From Mayan and Incan ruins, from the mounds left in the central and southern regions of what’s now the U.S. we have learned much. It’s a narrative of beautiful arts and crafts and deep spirituality. Archaeologists have unearthed highly advanced structures and public works.

While there was unavoidable tribal conflict, that was simply a slight blemish in the narrative of our forebears. They were at peace with this beautiful continent and intensely connected to nature.

 

The European Settler Arrives


european settlers arrive in americaWhen European leaders sent the first vessels in our direction, the objective was to discover new resources – however the quality of environment and the bounty of everything from timber to wildlife soon changed their tune. As those leaders learned from their explorers, the drive to colonize spread like wildfire.

The English, French and Spanish raced to slice up the “New World” by sending over inadequately prepared colonists as fast as possible.
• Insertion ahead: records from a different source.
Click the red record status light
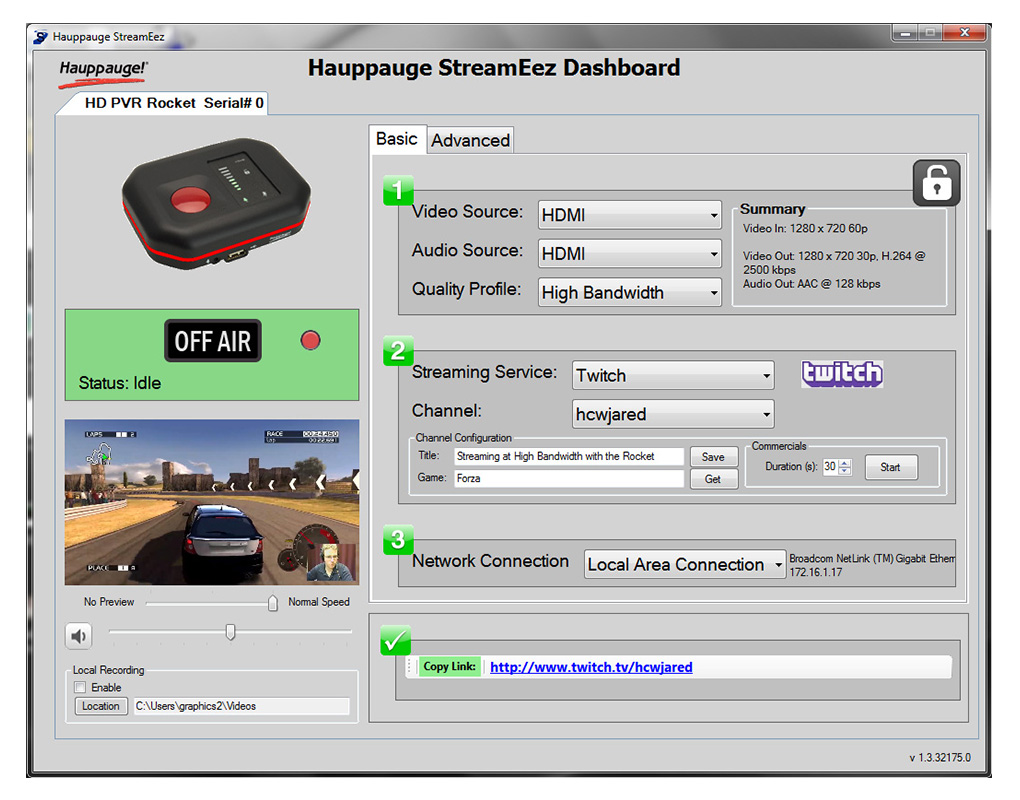Viewport: 1020px width, 800px height. pyautogui.click(x=311, y=341)
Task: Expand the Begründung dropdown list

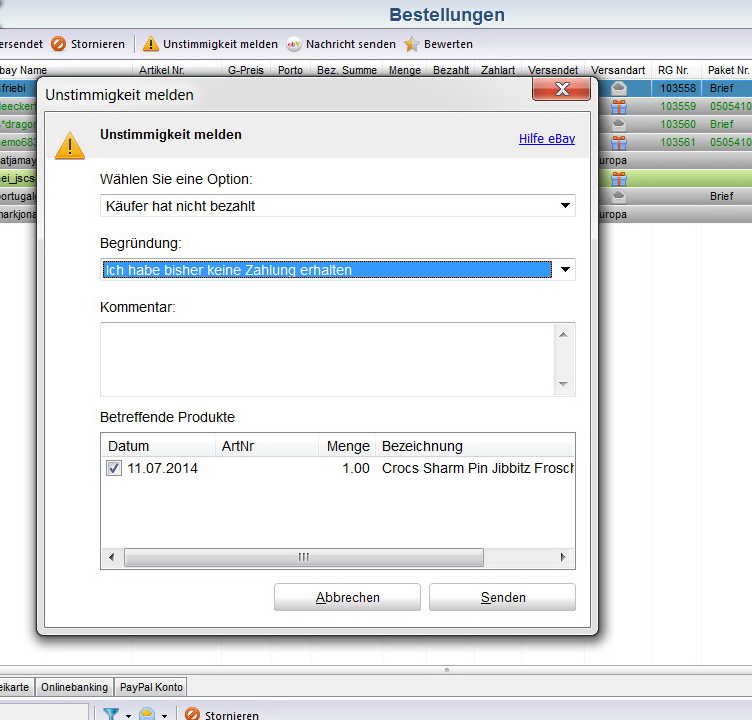Action: (x=566, y=270)
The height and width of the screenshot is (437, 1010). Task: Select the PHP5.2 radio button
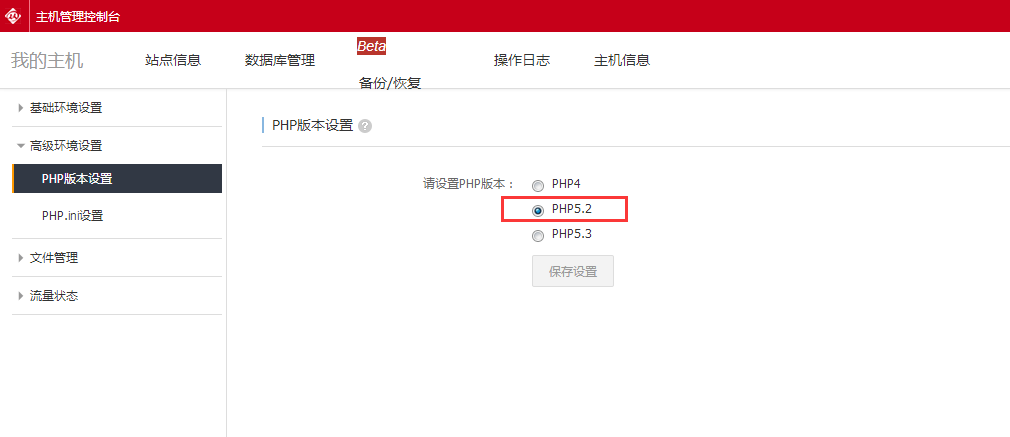click(x=538, y=210)
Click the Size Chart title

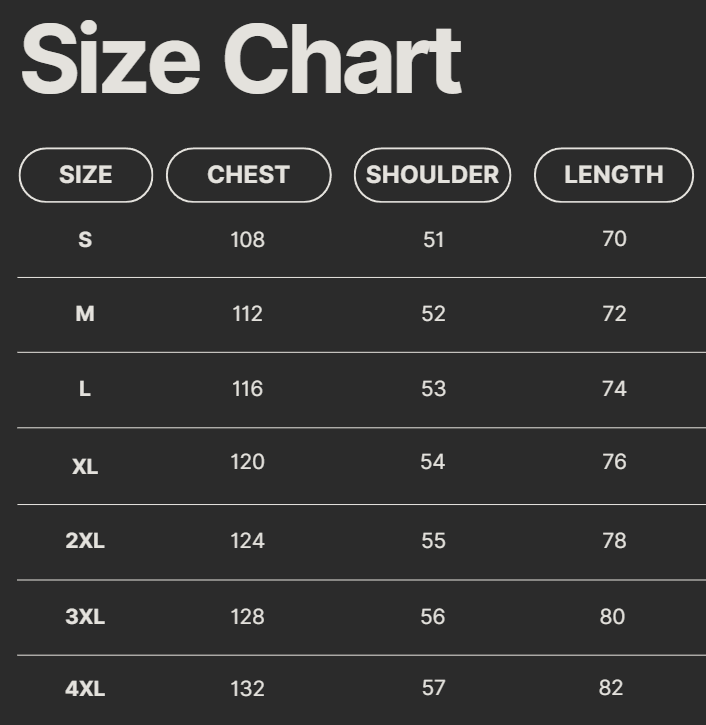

At the beginning, they skirmished with the surprised Indians of America’s eastern seaboard. But that shortly gave way to trade, because the Europeans who came ashore here understood that their survival was doubtful with no Indian help.

Thus followed years of relative peace as the settlers got themselves established on American soil. But the pressure to push inland came soon after. Kings and queens from thousands of miles away were restless to find additional resources, and some colonists came for freedom and adventure.

They needed more space. And so began the process of forcing the American Indian out of the way.

It took the form of cash arrangements, barter, and notoriously, treaties which were nearly consistently neglected after the Indians were forced away from the territory in question.

treaty at new amsterdam

The U.S. government’s policies towards Native Americans in the second half of the nineteenth century were influenced by the desire to expand westward into areas inhabited by these Native American tribes. By the 1850s almost all Native American tribes, roughly 360,000 in number, were living to the west of the Mississippi River. These American Indians, some from the Northwestern and Southeastern territories, were confined to Indian Territory located in contemporary Oklahoma, while the Kiowa and Comanche Native American tribes shared the land of the Southern Plains.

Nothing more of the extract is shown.